Given data:
_ _ _

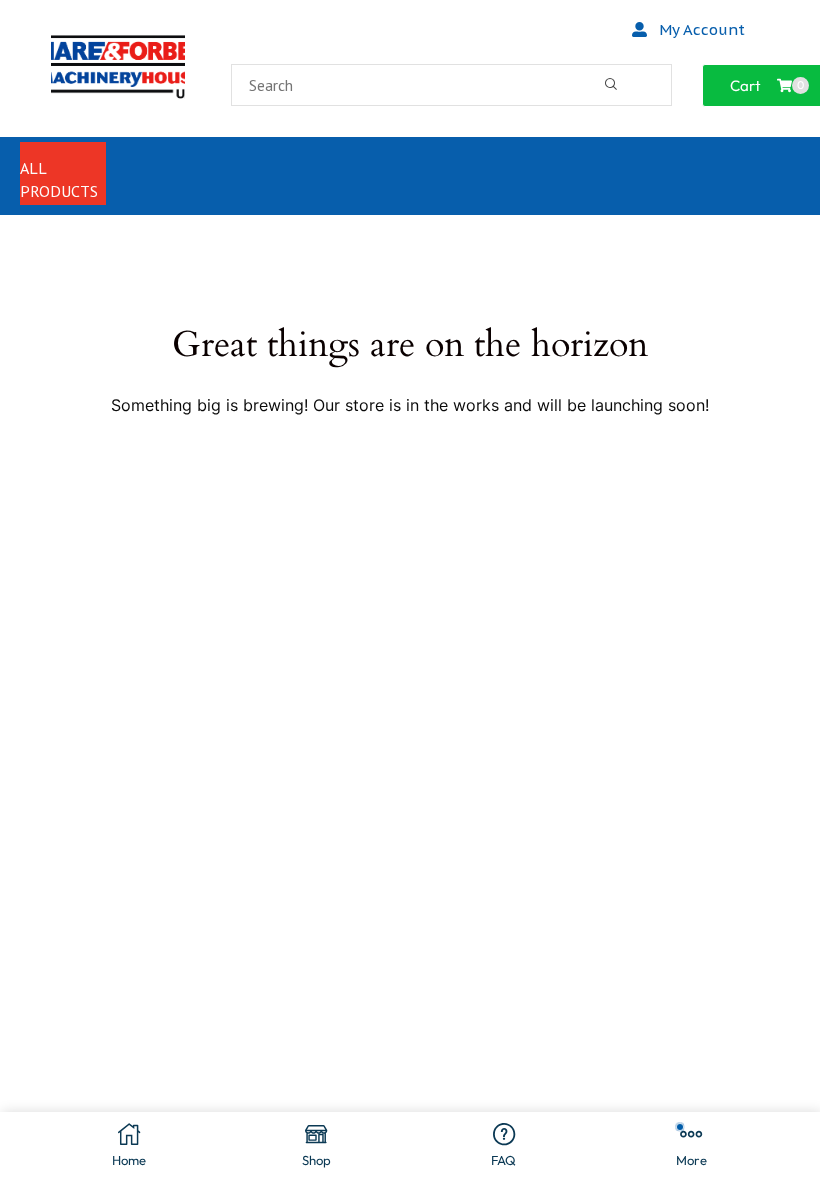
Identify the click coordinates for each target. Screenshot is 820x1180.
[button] (688, 29)
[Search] (611, 85)
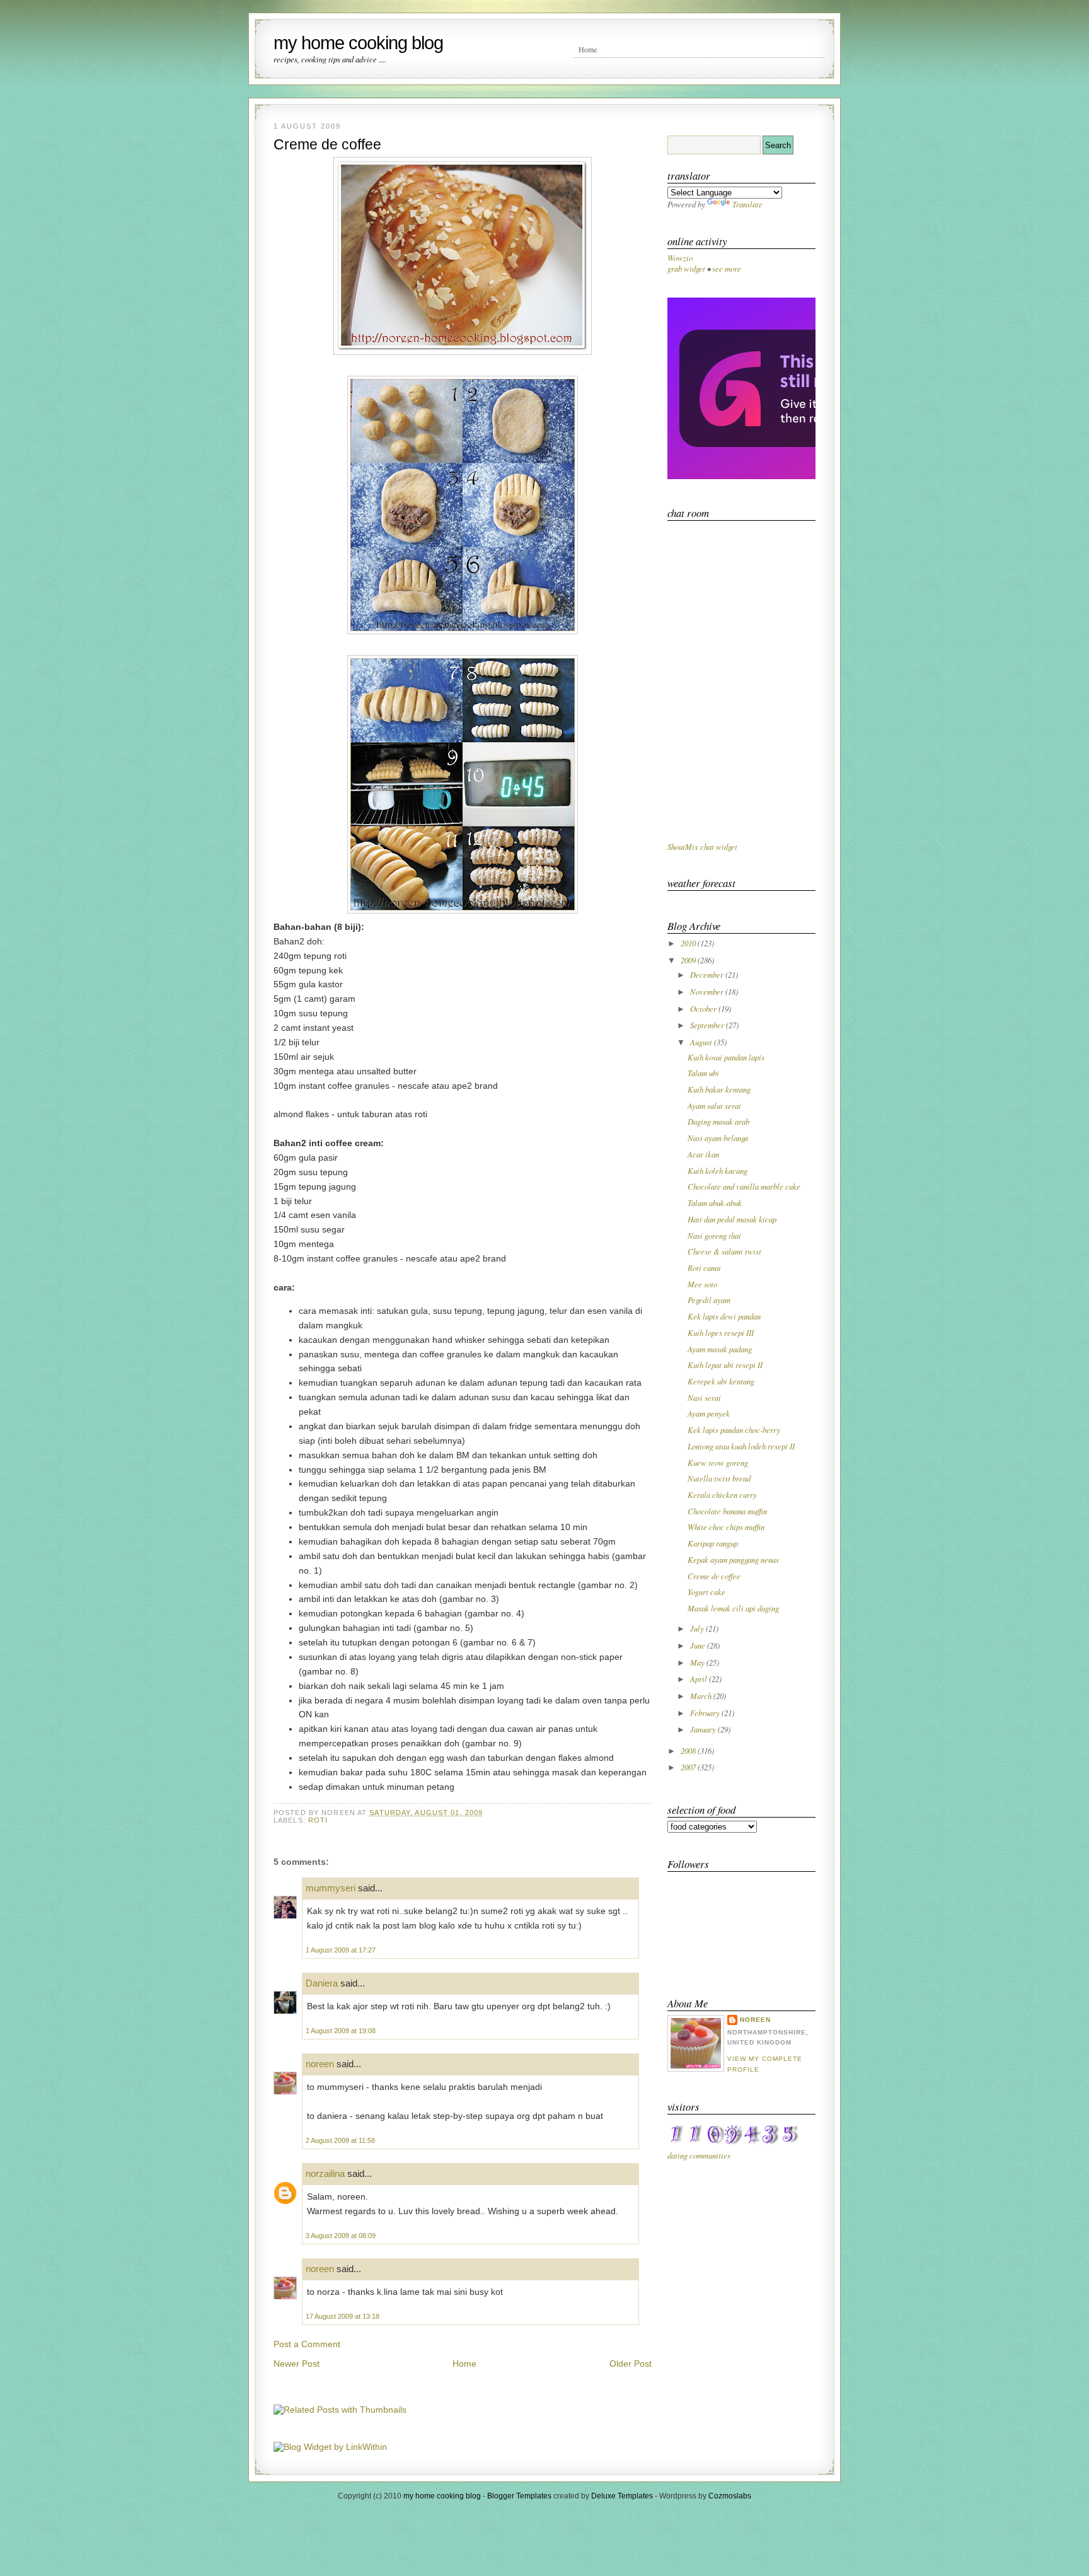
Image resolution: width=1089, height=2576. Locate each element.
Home (588, 49)
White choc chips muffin (726, 1526)
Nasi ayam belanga (718, 1137)
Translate (747, 204)
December (707, 974)
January (704, 1729)
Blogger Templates (519, 2496)
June (698, 1645)
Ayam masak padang (720, 1348)
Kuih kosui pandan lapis (726, 1057)
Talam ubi (703, 1072)
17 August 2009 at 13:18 (342, 2316)
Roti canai (704, 1267)
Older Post (630, 2363)
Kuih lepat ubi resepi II (725, 1364)
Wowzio (680, 257)
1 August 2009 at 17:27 (341, 1950)
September (708, 1024)
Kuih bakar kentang (719, 1089)
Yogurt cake (706, 1591)
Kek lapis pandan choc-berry (734, 1429)
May (698, 1662)
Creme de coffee (327, 144)
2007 (689, 1766)
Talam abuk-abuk (715, 1202)
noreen (320, 2063)
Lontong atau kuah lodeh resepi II (741, 1446)
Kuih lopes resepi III (721, 1332)
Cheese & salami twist (724, 1251)
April (699, 1678)
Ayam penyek (709, 1413)
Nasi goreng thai (714, 1235)
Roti (318, 1820)
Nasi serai (704, 1397)
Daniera (322, 1983)
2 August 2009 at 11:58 (340, 2140)
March (701, 1695)
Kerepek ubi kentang (721, 1381)
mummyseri (330, 1888)
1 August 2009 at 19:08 (341, 2030)
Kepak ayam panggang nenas (733, 1559)
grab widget (686, 268)
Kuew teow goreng (718, 1462)
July (698, 1628)
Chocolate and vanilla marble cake (744, 1186)
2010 (689, 942)
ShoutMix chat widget (702, 846)
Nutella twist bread (719, 1478)
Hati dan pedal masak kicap (732, 1219)
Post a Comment (307, 2344)
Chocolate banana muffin (727, 1511)
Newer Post (297, 2363)
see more (726, 268)
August (702, 1041)
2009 (689, 959)
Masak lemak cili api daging (733, 1608)
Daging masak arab (718, 1121)
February (706, 1712)
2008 (689, 1750)
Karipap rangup (713, 1543)
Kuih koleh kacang (717, 1170)
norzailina (325, 2173)
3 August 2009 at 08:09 (341, 2235)
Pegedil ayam (709, 1299)
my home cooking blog (358, 43)
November (707, 991)
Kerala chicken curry (722, 1494)
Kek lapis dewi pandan (724, 1316)
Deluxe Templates (622, 2496)
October (704, 1008)
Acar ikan (703, 1154)
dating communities (698, 2155)
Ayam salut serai (714, 1105)
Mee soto (702, 1284)
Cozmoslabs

_ _ _

Assignment:
Could you report all lines of the listing that hold "Nasi"?

Expected answer:
Nasi ayam belanga (718, 1137)
Nasi goreng thai (714, 1235)
Nasi serai (704, 1397)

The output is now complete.